Testo selezionato:
L’inclusione, che non è cosa semplice, arretra gravata dal peso sempre crescente della complessità reale della nostra scuola, della fatica dei docenti, del disinvestimento governativo, dei disagi post-covid, del clima culturale autoritario e classista
La qualità dell’inclusione nella nostra scuola sta scivolando lentamente sempre più in basso, lungo un piano inclinato di cui non si vede la fine.
L’inclusione, che non è cosa semplice, arretra gravata dal peso sempre crescente della complessità reale della nostra scuola, della fatica dei docenti, del disinvestimento governativo, dei disagi post-covid, del clima culturale autoritario e classista.
L’inclusione scivola ancora un po’ più in basso per il 30 per cento dei docenti di sostegno che hanno ricoperto questo incarico senza titolo di specializzazione, oltre il 40 per cento al Nord.
Perde terreno anche per la confusione normativa e i ritardi legislativi e amministrativi del ministero. E perde continuamente qualità anche per la mancanza politica di una visione evolutiva dell’inclusione stessa, che è ben di più di una buona integrazione scolastica degli alunni/e con disabilità (peraltro anche questa non sempre e dovunque garantita), ma è convivenza rispettosa di tutte le differenze di tutti gli alunni/e.

Dati di origine:

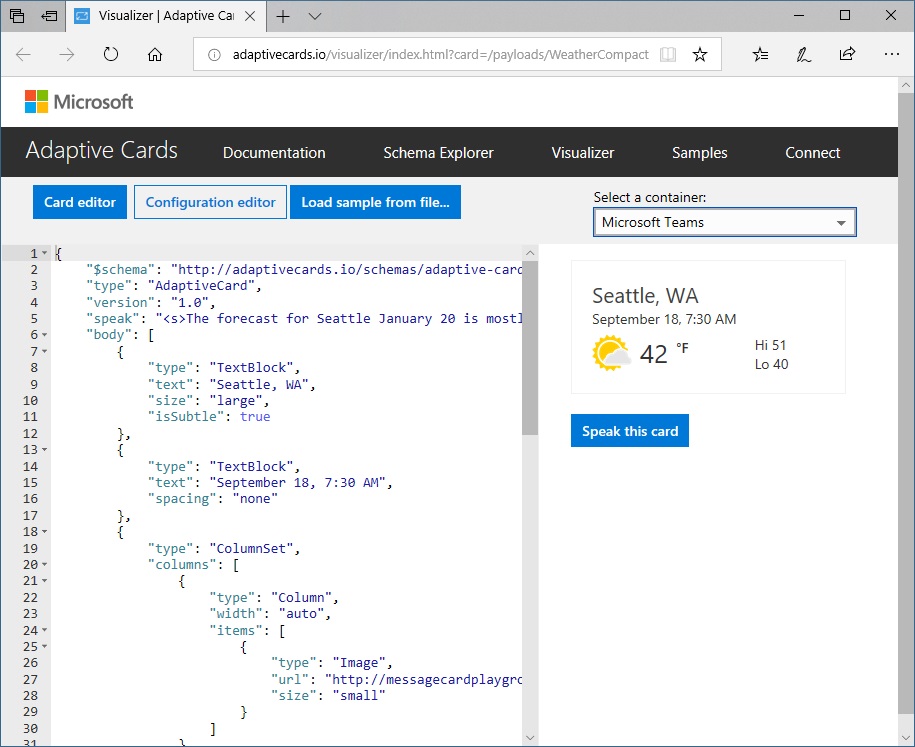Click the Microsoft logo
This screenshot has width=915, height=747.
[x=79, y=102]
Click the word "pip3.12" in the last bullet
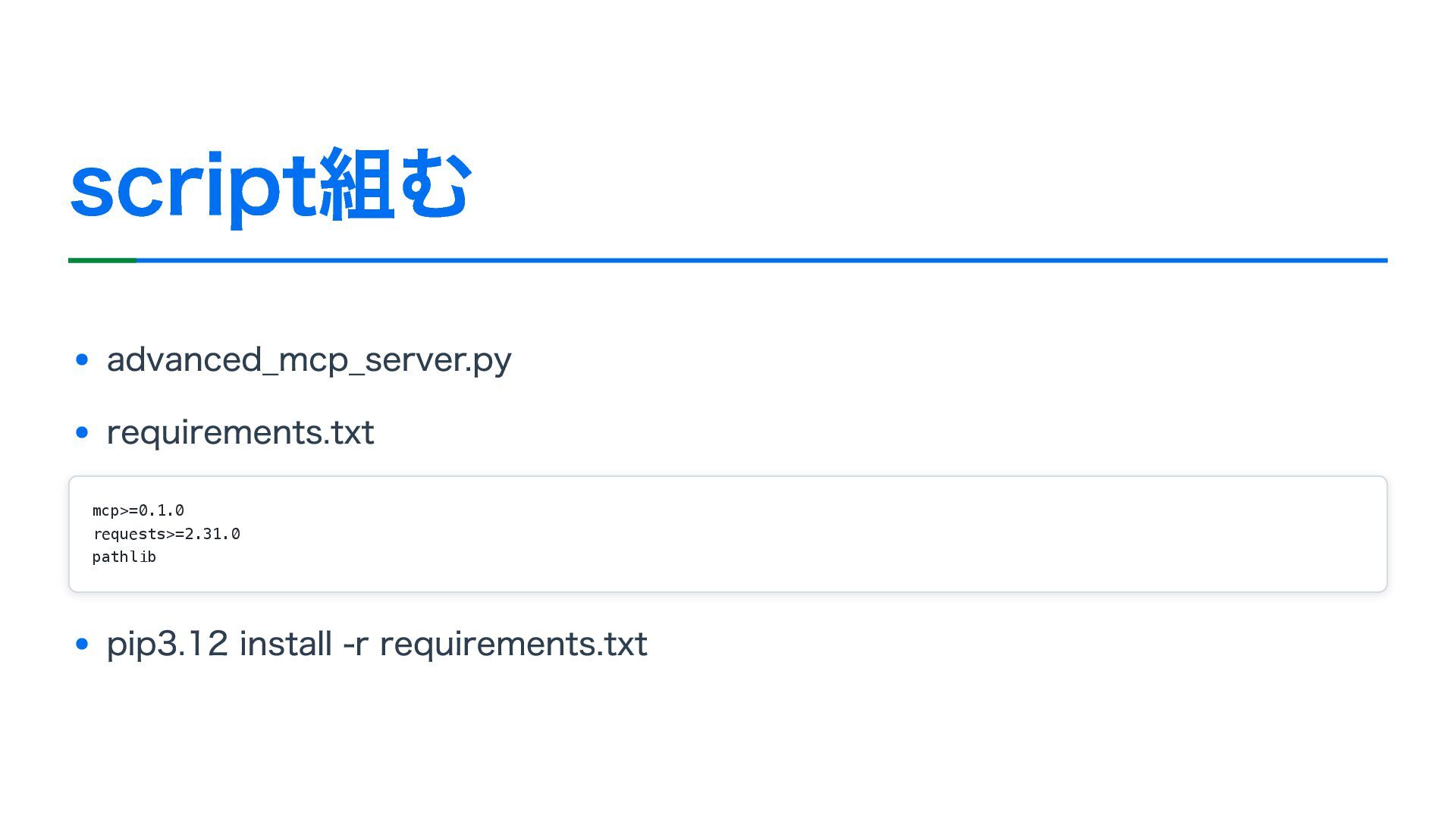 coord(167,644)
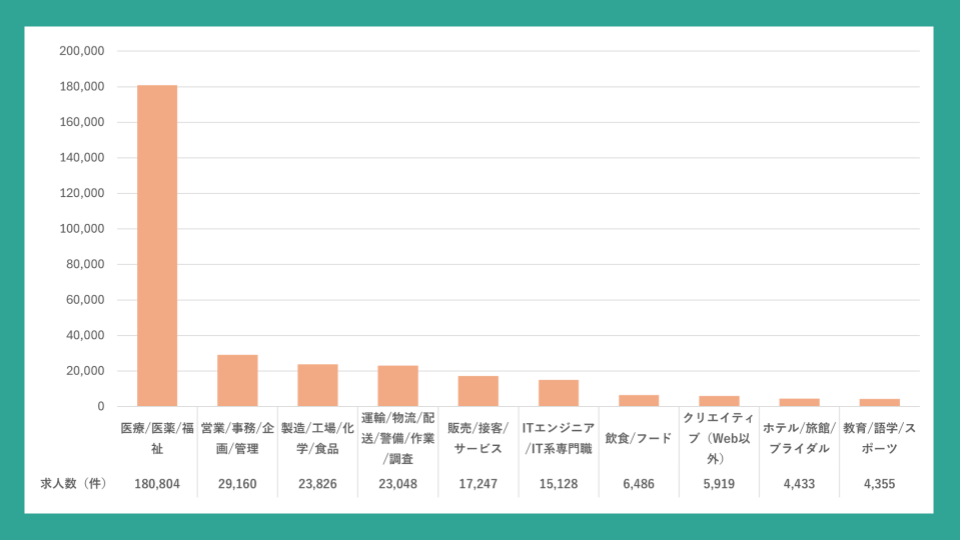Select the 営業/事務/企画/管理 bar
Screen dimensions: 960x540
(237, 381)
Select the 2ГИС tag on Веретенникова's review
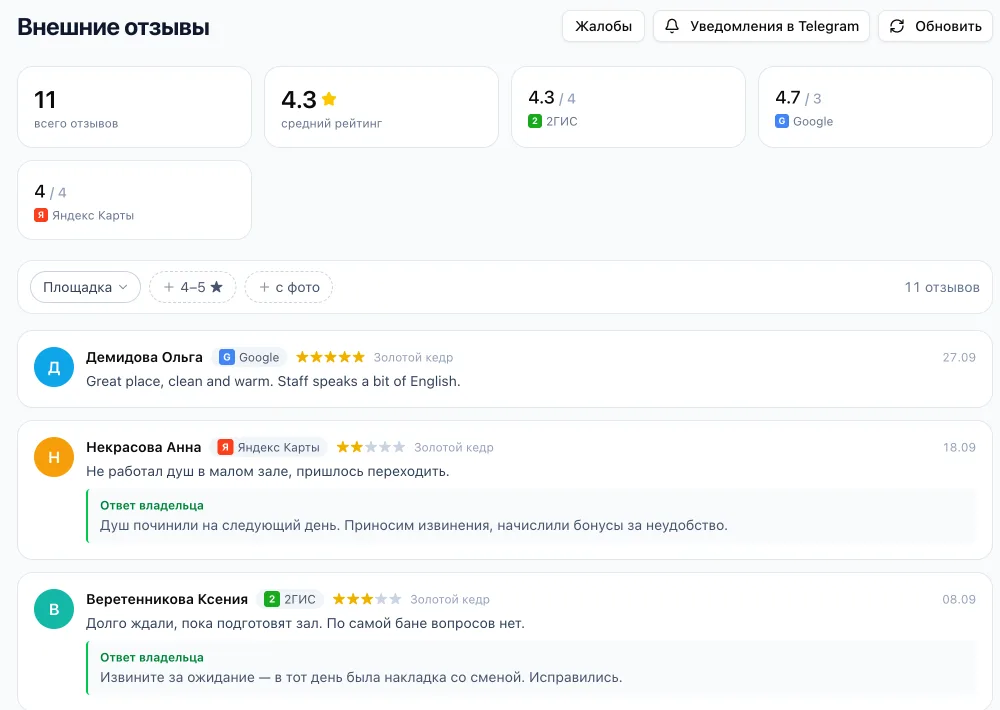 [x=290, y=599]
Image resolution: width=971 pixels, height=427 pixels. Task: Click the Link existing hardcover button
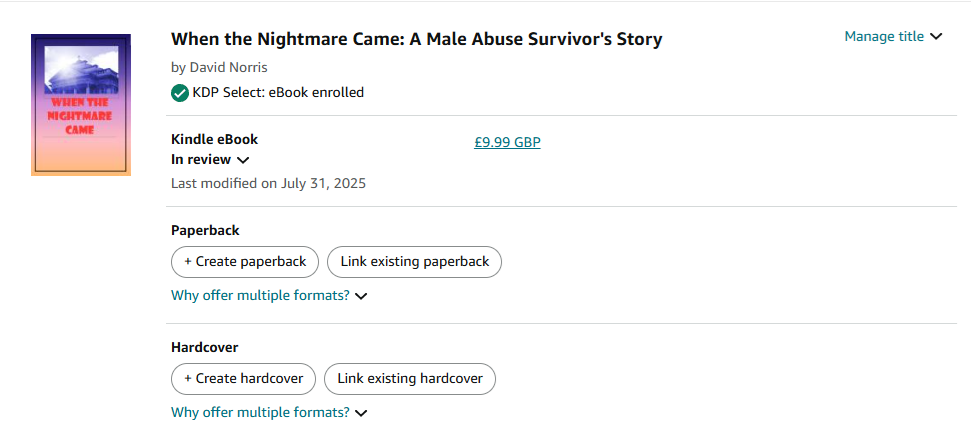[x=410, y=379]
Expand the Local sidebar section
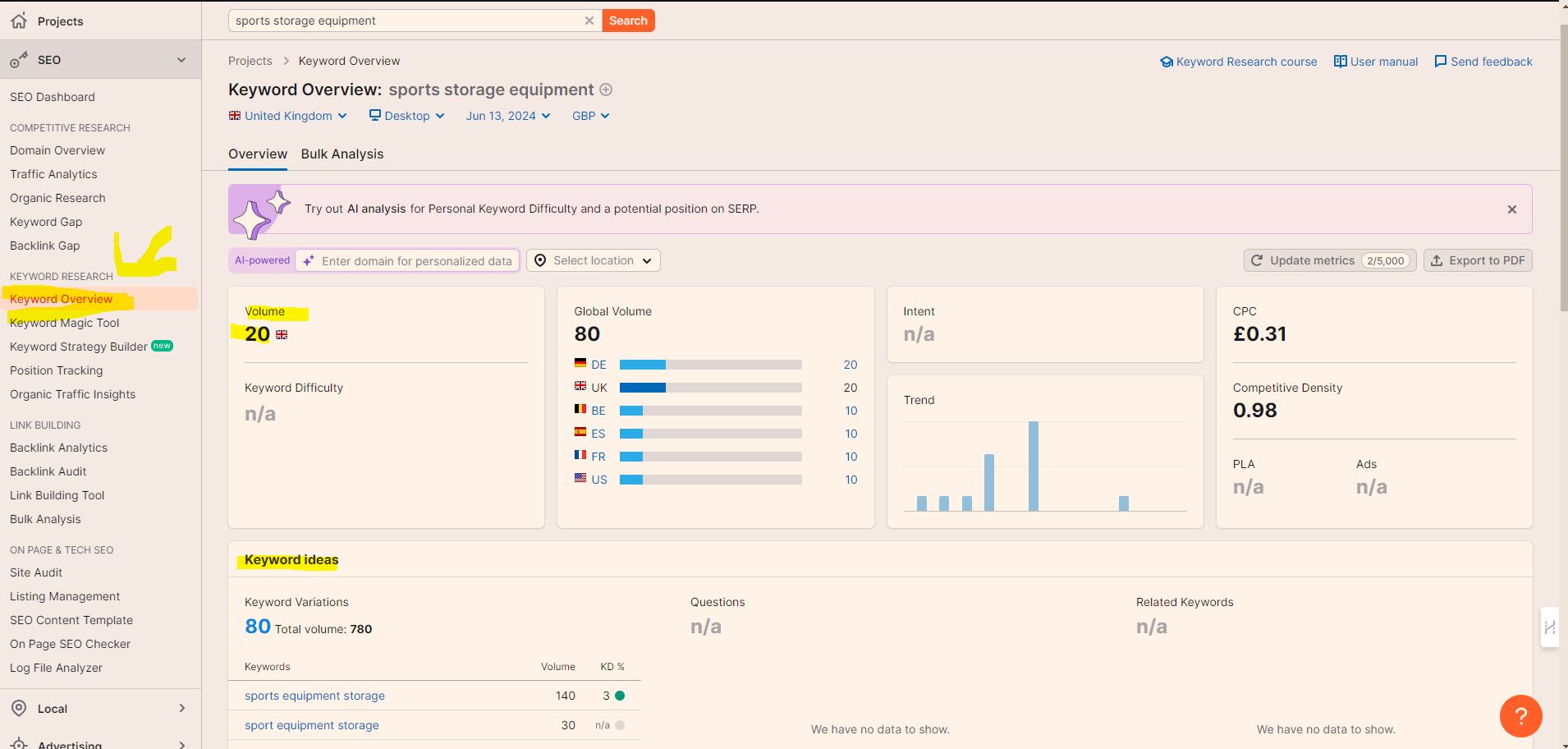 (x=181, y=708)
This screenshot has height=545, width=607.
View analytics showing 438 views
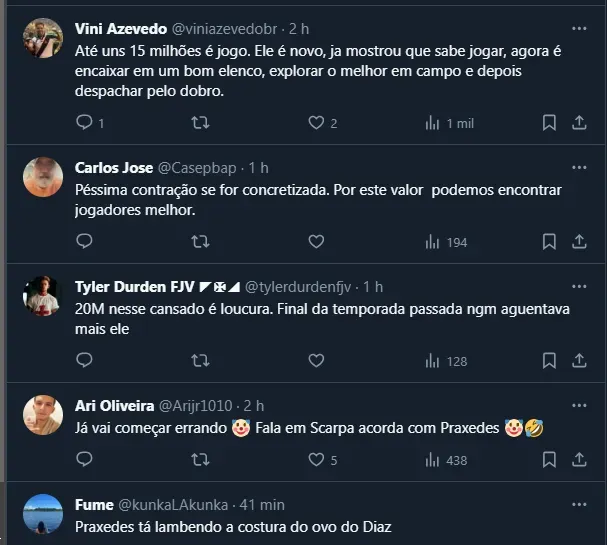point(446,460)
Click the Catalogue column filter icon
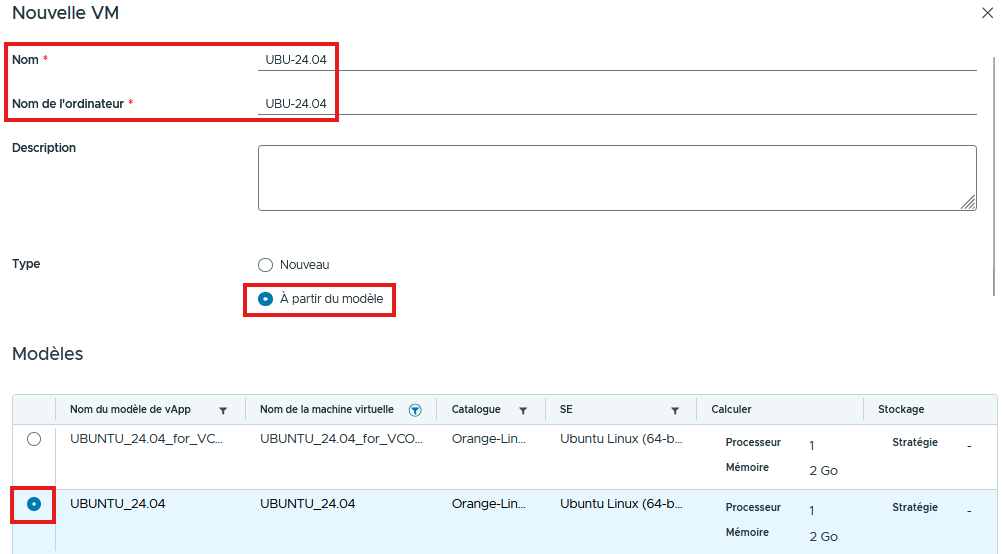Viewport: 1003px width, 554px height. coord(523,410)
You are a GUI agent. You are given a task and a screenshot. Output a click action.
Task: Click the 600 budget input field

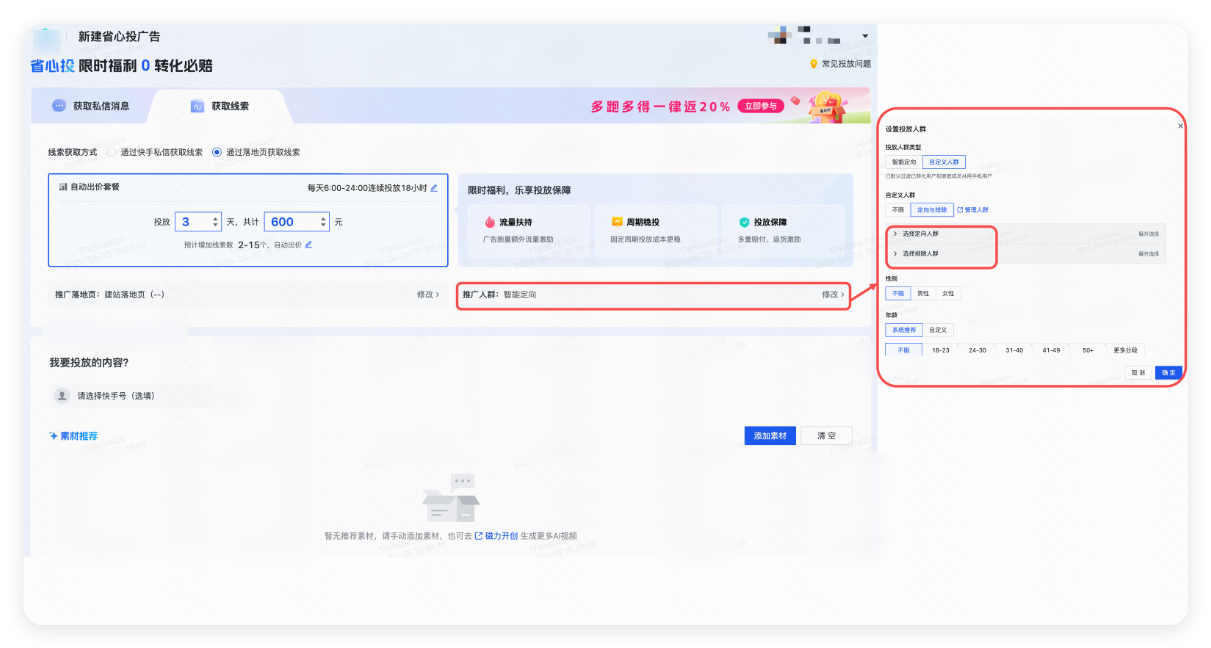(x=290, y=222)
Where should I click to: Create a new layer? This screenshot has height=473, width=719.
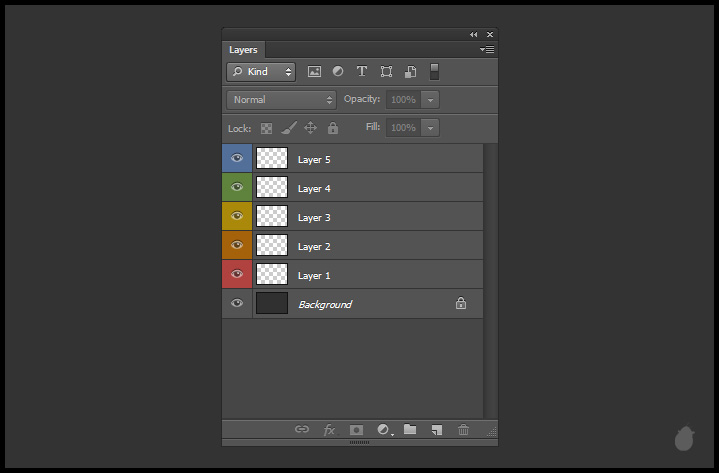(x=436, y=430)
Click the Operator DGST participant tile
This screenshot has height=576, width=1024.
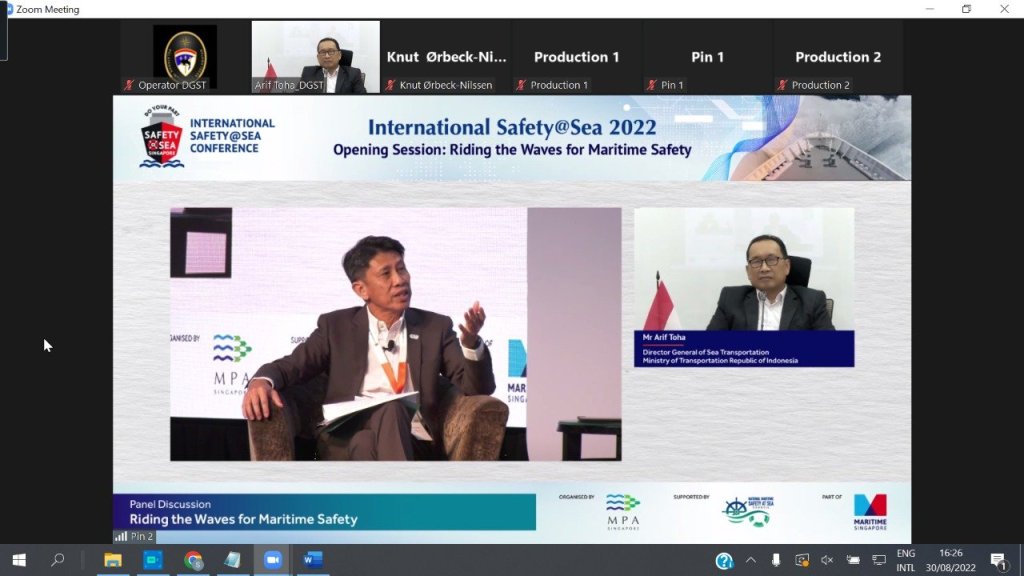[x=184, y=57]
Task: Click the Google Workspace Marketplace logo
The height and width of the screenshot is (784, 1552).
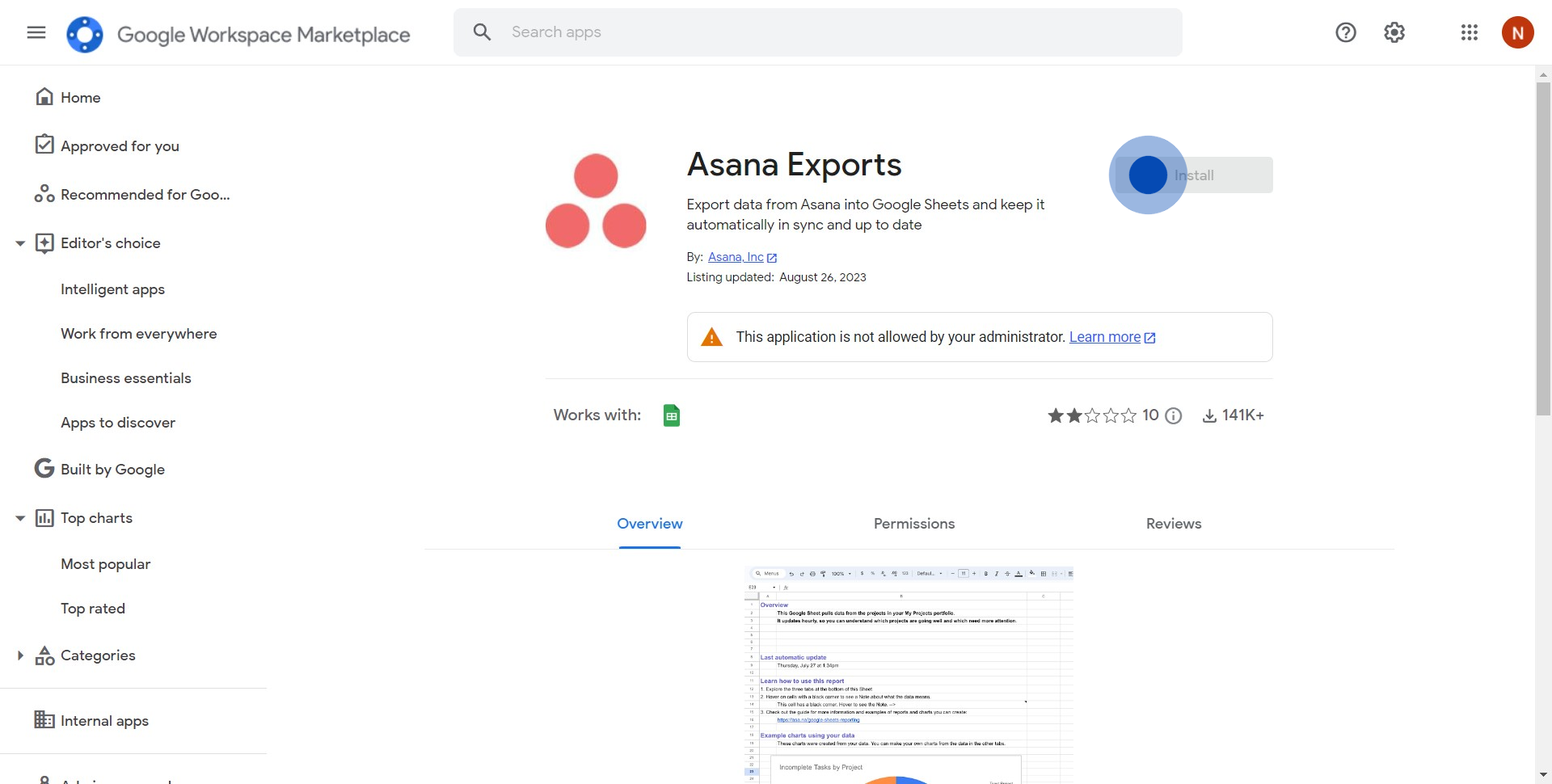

Istruzioni: Ripeti il passo del testo sull'inclusione partendo da "L’inclusione scivola ancora" e finendo con "cento al Nord.".

Risposta scritta:
L’inclusione scivola ancora un po’ più in basso per il 30 per cento dei docenti di sostegno che hanno ricoperto questo incarico senza titolo di specializzazione, oltre il 40 per cento al Nord.